Work instructions:
(A) Set down the passage on Japan's military below word for word, from "In a little" to "Baghdad from Kuwait.".
(B) According to the passage on Japan's military below, what are Japanese planes doing in Iraq?

Text shown:
┌────────

Flying directly from Japan and practicing live-bombing runs on distant foreign soil would have been regarded as unacceptably provocative because the implicit message was clear: these fighter jets could perhaps fly to North Korea and take out some targets before returning home safely.
But from here in Micronesia to Iraq, Japan's military has been rapidly crossing out items from its list of can't-dos. The incremental changes, especially since the attacks of Sept. 11, 2001, amount to the most significant transformation in Japan's military since World War II, one that has brought it ever closer operationally to America's military while rattling nerves throughout northeast Asia.
In a little over half a decade, Japan's military has carried out changes considered unthinkable a few years back. In the Indian Ocean, Japanese destroyers and refueling ships are helping American and other militaries fight in Afghanistan. In Iraq, Japanese planes are transporting cargo and American troops to Baghdad from Kuwait.

└────────

Material provided:
┌────────

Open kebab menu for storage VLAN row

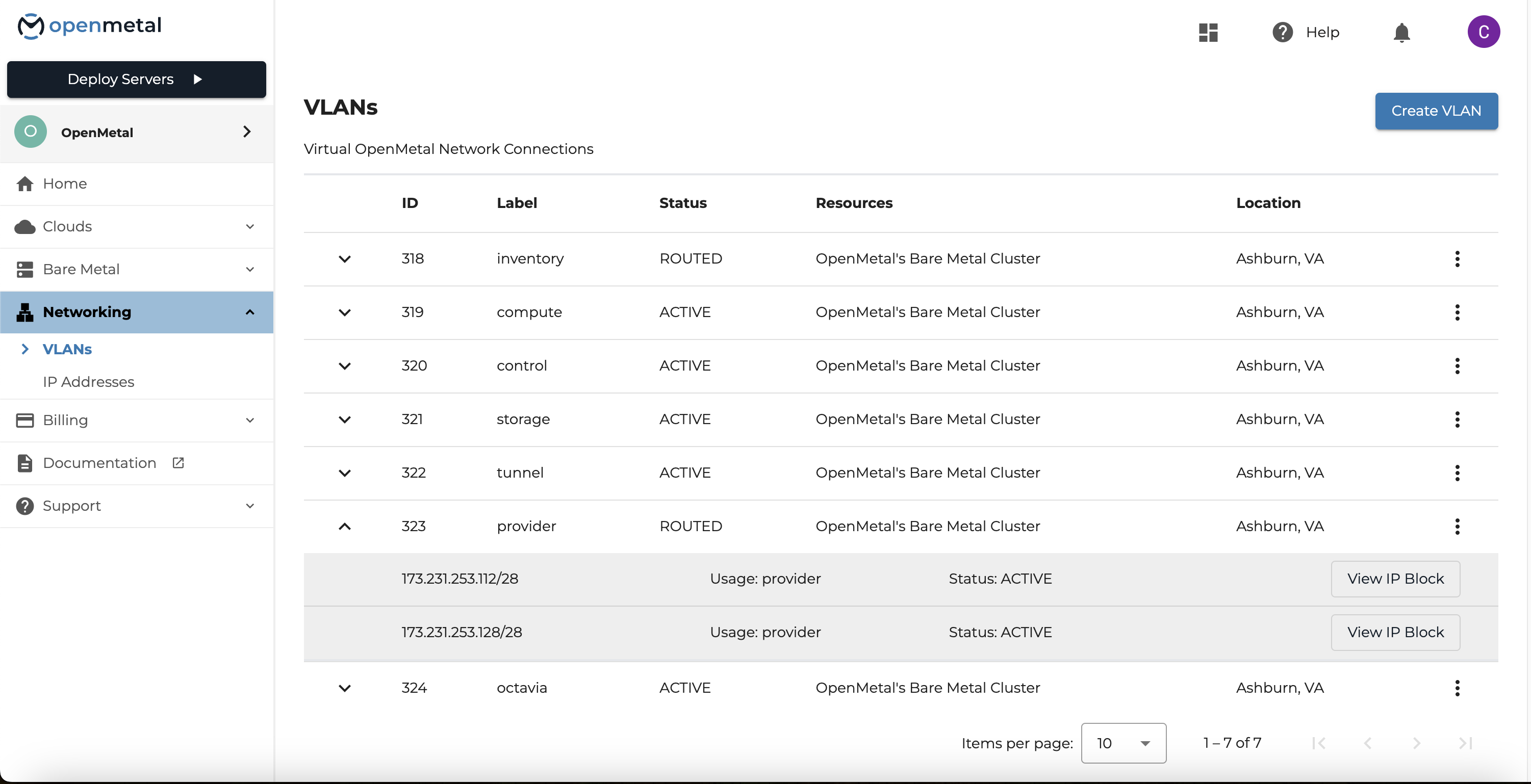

└────────

Written responses:
(A)
In a little over half a decade, Japan's military has carried out changes considered unthinkable a few years back. In the Indian Ocean, Japanese destroyers and refueling ships are helping American and other militaries fight in Afghanistan. In Iraq, Japanese planes are transporting cargo and American troops to Baghdad from Kuwait.

(B) They are transporting cargo and American troops to Baghdad from Kuwait.